> _WORK INSTRUCTIONS_:
Convert the rows below into a Markdown table with the columns No. and Line, numbering each line and leaving out blank ones.
***** INPUT RECORDS
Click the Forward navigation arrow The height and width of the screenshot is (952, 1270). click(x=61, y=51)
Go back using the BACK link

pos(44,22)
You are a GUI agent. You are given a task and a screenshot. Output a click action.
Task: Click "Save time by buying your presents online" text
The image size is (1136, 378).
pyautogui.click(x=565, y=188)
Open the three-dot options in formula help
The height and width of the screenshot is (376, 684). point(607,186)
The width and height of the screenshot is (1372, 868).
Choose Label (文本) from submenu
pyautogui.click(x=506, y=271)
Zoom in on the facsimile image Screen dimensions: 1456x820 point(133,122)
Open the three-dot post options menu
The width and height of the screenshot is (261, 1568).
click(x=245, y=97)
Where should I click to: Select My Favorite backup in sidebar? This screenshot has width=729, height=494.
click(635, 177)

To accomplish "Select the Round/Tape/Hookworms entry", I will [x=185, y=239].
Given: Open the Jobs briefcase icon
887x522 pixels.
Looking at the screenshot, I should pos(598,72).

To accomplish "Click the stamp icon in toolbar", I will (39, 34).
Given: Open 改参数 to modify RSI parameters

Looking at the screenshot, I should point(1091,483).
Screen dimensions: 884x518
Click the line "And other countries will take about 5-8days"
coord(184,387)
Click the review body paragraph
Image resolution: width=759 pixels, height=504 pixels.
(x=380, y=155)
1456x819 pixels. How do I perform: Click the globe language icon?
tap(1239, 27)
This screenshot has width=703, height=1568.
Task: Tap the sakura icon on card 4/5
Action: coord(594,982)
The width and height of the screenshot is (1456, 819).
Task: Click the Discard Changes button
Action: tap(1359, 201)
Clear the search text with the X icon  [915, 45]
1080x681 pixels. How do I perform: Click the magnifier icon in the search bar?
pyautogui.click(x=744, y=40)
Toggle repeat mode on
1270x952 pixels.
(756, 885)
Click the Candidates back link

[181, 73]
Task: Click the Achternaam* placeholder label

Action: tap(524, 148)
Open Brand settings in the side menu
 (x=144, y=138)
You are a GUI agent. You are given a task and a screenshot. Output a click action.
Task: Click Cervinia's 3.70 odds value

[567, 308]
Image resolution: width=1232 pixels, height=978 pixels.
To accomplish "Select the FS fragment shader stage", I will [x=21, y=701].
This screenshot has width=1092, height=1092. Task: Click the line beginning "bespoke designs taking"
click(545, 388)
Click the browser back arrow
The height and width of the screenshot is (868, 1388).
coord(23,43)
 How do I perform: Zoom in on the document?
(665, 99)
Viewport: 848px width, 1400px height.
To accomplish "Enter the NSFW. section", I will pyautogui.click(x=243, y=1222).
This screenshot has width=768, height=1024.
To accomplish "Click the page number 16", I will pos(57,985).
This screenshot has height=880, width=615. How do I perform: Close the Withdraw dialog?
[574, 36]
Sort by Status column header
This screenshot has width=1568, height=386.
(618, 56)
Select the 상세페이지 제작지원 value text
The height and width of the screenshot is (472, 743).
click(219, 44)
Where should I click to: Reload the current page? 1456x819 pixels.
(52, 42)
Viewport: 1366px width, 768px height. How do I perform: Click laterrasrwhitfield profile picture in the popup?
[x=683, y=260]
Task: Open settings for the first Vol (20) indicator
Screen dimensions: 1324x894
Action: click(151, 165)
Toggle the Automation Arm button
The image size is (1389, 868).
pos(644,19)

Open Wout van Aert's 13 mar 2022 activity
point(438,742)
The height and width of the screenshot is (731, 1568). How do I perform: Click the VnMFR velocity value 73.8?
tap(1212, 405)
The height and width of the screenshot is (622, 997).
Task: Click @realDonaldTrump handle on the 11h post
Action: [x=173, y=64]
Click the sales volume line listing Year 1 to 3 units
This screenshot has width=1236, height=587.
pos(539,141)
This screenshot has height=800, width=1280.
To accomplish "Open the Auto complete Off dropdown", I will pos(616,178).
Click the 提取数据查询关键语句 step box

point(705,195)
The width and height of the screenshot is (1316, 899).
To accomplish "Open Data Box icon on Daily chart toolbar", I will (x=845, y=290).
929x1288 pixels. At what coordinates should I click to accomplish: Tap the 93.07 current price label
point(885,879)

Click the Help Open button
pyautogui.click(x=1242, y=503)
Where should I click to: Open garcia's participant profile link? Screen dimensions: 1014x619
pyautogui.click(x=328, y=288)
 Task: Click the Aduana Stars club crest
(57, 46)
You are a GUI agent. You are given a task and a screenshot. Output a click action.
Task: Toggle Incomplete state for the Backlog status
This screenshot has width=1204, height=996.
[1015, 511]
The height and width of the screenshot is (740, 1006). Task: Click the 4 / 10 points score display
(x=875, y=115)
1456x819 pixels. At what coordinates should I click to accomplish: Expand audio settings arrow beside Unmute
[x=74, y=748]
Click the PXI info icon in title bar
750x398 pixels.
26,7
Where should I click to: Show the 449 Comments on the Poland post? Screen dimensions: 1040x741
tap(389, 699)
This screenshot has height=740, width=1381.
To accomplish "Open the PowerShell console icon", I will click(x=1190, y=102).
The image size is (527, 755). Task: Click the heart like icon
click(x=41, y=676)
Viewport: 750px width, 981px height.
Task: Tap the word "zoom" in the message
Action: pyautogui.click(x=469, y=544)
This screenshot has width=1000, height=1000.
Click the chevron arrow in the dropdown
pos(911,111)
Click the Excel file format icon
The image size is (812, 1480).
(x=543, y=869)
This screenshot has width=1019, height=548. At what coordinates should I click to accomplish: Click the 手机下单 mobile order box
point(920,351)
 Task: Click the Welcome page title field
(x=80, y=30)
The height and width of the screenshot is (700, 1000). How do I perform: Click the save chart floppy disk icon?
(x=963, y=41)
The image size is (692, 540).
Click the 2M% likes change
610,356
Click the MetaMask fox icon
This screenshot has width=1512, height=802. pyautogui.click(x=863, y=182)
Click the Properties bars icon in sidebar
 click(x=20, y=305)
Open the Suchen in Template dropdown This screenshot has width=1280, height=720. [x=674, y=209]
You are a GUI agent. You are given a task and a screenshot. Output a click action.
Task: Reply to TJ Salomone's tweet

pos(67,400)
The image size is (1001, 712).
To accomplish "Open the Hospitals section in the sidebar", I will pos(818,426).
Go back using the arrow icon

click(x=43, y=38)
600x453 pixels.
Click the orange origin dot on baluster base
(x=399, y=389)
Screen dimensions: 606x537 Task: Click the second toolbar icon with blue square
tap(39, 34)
**********
> _COMPLETE ANSWER_:
| No. | Line |
|---|---|
| 1 | Click the Forward navigation arrow The height and width of the screenshot is (952, 1270). click(x=61, y=51) |
| 2 | Go back using the BACK link |
| 3 | pos(44,22) |
| 4 | You are a GUI agent. You are given a task and a screenshot. Output a click action. |
| 5 | Task: Click "Save time by buying your presents online" text |
| 6 | The image size is (1136, 378). |
| 7 | pyautogui.click(x=565, y=188) |
| 8 | Open the three-dot options in formula help |
| 9 | The height and width of the screenshot is (376, 684). point(607,186) |
| 10 | The width and height of the screenshot is (1372, 868). |
| 11 | Choose Label (文本) from submenu |
| 12 | pyautogui.click(x=506, y=271) |
| 13 | Zoom in on the facsimile image Screen dimensions: 1456x820 point(133,122) |
| 14 | Open the three-dot post options menu |
| 15 | The width and height of the screenshot is (261, 1568). |
| 16 | click(x=245, y=97) |
| 17 | Where should I click to: Select My Favorite backup in sidebar? This screenshot has width=729, height=494. |
| 18 | click(635, 177) |
| 19 | To accomplish "Select the Round/Tape/Hookworms entry", I will [x=185, y=239]. |
| 20 | Given: Open the Jobs briefcase icon |
| 21 | 887x522 pixels. |
| 22 | Looking at the screenshot, I should pos(598,72). |
| 23 | To accomplish "Click the stamp icon in toolbar", I will (39, 34). |
| 24 | Given: Open 改参数 to modify RSI parameters |
| 25 | Looking at the screenshot, I should point(1091,483). |
| 26 | Screen dimensions: 884x518 |
| 27 | Click the line "And other countries will take about 5-8days" |
| 28 | coord(184,387) |
| 29 | Click the review body paragraph |
| 30 | Image resolution: width=759 pixels, height=504 pixels. |
| 31 | (x=380, y=155) |
| 32 | 1456x819 pixels. How do I perform: Click the globe language icon? |
| 33 | tap(1239, 27) |
| 34 | This screenshot has width=703, height=1568. |
| 35 | Task: Tap the sakura icon on card 4/5 |
| 36 | Action: coord(594,982) |
| 37 | The width and height of the screenshot is (1456, 819). |
| 38 | Task: Click the Discard Changes button |
| 39 | Action: tap(1359, 201) |
| 40 | Clear the search text with the X icon  [915, 45] |
| 41 | 1080x681 pixels. How do I perform: Click the magnifier icon in the search bar? |
| 42 | pyautogui.click(x=744, y=40) |
| 43 | Toggle repeat mode on |
| 44 | 1270x952 pixels. |
| 45 | (756, 885) |
| 46 | Click the Candidates back link |
| 47 | [181, 73] |
| 48 | Task: Click the Achternaam* placeholder label |
| 49 | Action: tap(524, 148) |
| 50 | Open Brand settings in the side menu |
| 51 |  (x=144, y=138) |
| 52 | You are a GUI agent. You are given a task and a screenshot. Output a click action. |
| 53 | Task: Click Cervinia's 3.70 odds value |
| 54 | [567, 308] |
| 55 | Image resolution: width=1232 pixels, height=978 pixels. |
| 56 | To accomplish "Select the FS fragment shader stage", I will [x=21, y=701]. |
| 57 | This screenshot has width=1092, height=1092. Task: Click the line beginning "bespoke designs taking" |
| 58 | click(545, 388) |
| 59 | Click the browser back arrow |
| 60 | The height and width of the screenshot is (868, 1388). |
| 61 | coord(23,43) |
| 62 |  How do I perform: Zoom in on the document? |
| 63 | (665, 99) |
| 64 | Viewport: 848px width, 1400px height. |
| 65 | To accomplish "Enter the NSFW. section", I will pyautogui.click(x=243, y=1222). |
| 66 | This screenshot has width=768, height=1024. |
| 67 | To accomplish "Click the page number 16", I will pos(57,985). |
| 68 | This screenshot has height=880, width=615. How do I perform: Close the Withdraw dialog? |
| 69 | [574, 36] |
| 70 | Sort by Status column header |
| 71 | This screenshot has width=1568, height=386. |
| 72 | (618, 56) |
| 73 | Select the 상세페이지 제작지원 value text |
| 74 | The height and width of the screenshot is (472, 743). |
| 75 | click(219, 44) |
| 76 | Where should I click to: Reload the current page? 1456x819 pixels. |
| 77 | (52, 42) |
| 78 | Viewport: 1366px width, 768px height. How do I perform: Click laterrasrwhitfield profile picture in the popup? |
| 79 | [x=683, y=260] |
| 80 | Task: Open settings for the first Vol (20) indicator |
| 81 | Screen dimensions: 1324x894 |
| 82 | Action: click(151, 165) |
| 83 | Toggle the Automation Arm button |
| 84 | The image size is (1389, 868). |
| 85 | pos(644,19) |
| 86 | Open Wout van Aert's 13 mar 2022 activity |
| 87 | point(438,742) |
| 88 | The height and width of the screenshot is (731, 1568). How do I perform: Click the VnMFR velocity value 73.8? |
| 89 | tap(1212, 405) |
| 90 | The height and width of the screenshot is (622, 997). |
| 91 | Task: Click @realDonaldTrump handle on the 11h post |
| 92 | Action: [x=173, y=64] |
| 93 | Click the sales volume line listing Year 1 to 3 units |
| 94 | This screenshot has width=1236, height=587. |
| 95 | pos(539,141) |
| 96 | This screenshot has height=800, width=1280. |
| 97 | To accomplish "Open the Auto complete Off dropdown", I will pos(616,178). |
| 98 | Click the 提取数据查询关键语句 step box |
| 99 | point(705,195) |
| 100 | The width and height of the screenshot is (1316, 899). |
| 101 | To accomplish "Open Data Box icon on Daily chart toolbar", I will (x=845, y=290). |
| 102 | 929x1288 pixels. At what coordinates should I click to accomplish: Tap the 93.07 current price label |
| 103 | point(885,879) |
| 104 | Click the Help Open button |
| 105 | pyautogui.click(x=1242, y=503) |
| 106 | Where should I click to: Open garcia's participant profile link? Screen dimensions: 1014x619 |
| 107 | pyautogui.click(x=328, y=288) |
| 108 |  Task: Click the Aduana Stars club crest |
| 109 | (57, 46) |
| 110 | You are a GUI agent. You are given a task and a screenshot. Output a click action. |
| 111 | Task: Toggle Incomplete state for the Backlog status |
| 112 | This screenshot has width=1204, height=996. |
| 113 | [1015, 511] |
| 114 | The height and width of the screenshot is (740, 1006). Task: Click the 4 / 10 points score display |
| 115 | (x=875, y=115) |
| 116 | 1456x819 pixels. At what coordinates should I click to accomplish: Expand audio settings arrow beside Unmute |
| 117 | [x=74, y=748] |
| 118 | Click the PXI info icon in title bar |
| 119 | 750x398 pixels. |
| 120 | 26,7 |
| 121 | Where should I click to: Show the 449 Comments on the Poland post? Screen dimensions: 1040x741 |
| 122 | tap(389, 699) |
| 123 | This screenshot has height=740, width=1381. |
| 124 | To accomplish "Open the PowerShell console icon", I will click(x=1190, y=102). |
| 125 | The image size is (527, 755). Task: Click the heart like icon |
| 126 | click(x=41, y=676) |
| 127 | Viewport: 750px width, 981px height. |
| 128 | Task: Tap the word "zoom" in the message |
| 129 | Action: pyautogui.click(x=469, y=544) |
| 130 | This screenshot has width=1000, height=1000. |
| 131 | Click the chevron arrow in the dropdown |
| 132 | pos(911,111) |
| 133 | Click the Excel file format icon |
| 134 | The image size is (812, 1480). |
| 135 | (x=543, y=869) |
| 136 | This screenshot has width=1019, height=548. At what coordinates should I click to accomplish: Click the 手机下单 mobile order box |
| 137 | point(920,351) |
| 138 |  Task: Click the Welcome page title field |
| 139 | (x=80, y=30) |
| 140 | The height and width of the screenshot is (700, 1000). How do I perform: Click the save chart floppy disk icon? |
| 141 | (x=963, y=41) |
| 142 | The image size is (692, 540). |
| 143 | Click the 2M% likes change |
| 144 | 610,356 |
| 145 | Click the MetaMask fox icon |
| 146 | This screenshot has width=1512, height=802. pyautogui.click(x=863, y=182) |
| 147 | Click the Properties bars icon in sidebar |
| 148 |  click(x=20, y=305) |
| 149 | Open the Suchen in Template dropdown This screenshot has width=1280, height=720. [x=674, y=209] |
| 150 | You are a GUI agent. You are given a task and a screenshot. Output a click action. |
| 151 | Task: Reply to TJ Salomone's tweet |
| 152 | pos(67,400) |
| 153 | The image size is (1001, 712). |
| 154 | To accomplish "Open the Hospitals section in the sidebar", I will pos(818,426). |
| 155 | Go back using the arrow icon |
| 156 | click(x=43, y=38) |
| 157 | 600x453 pixels. |
| 158 | Click the orange origin dot on baluster base |
| 159 | (x=399, y=389) |
| 160 | Screen dimensions: 606x537 Task: Click the second toolbar icon with blue square |
| 161 | tap(39, 34) |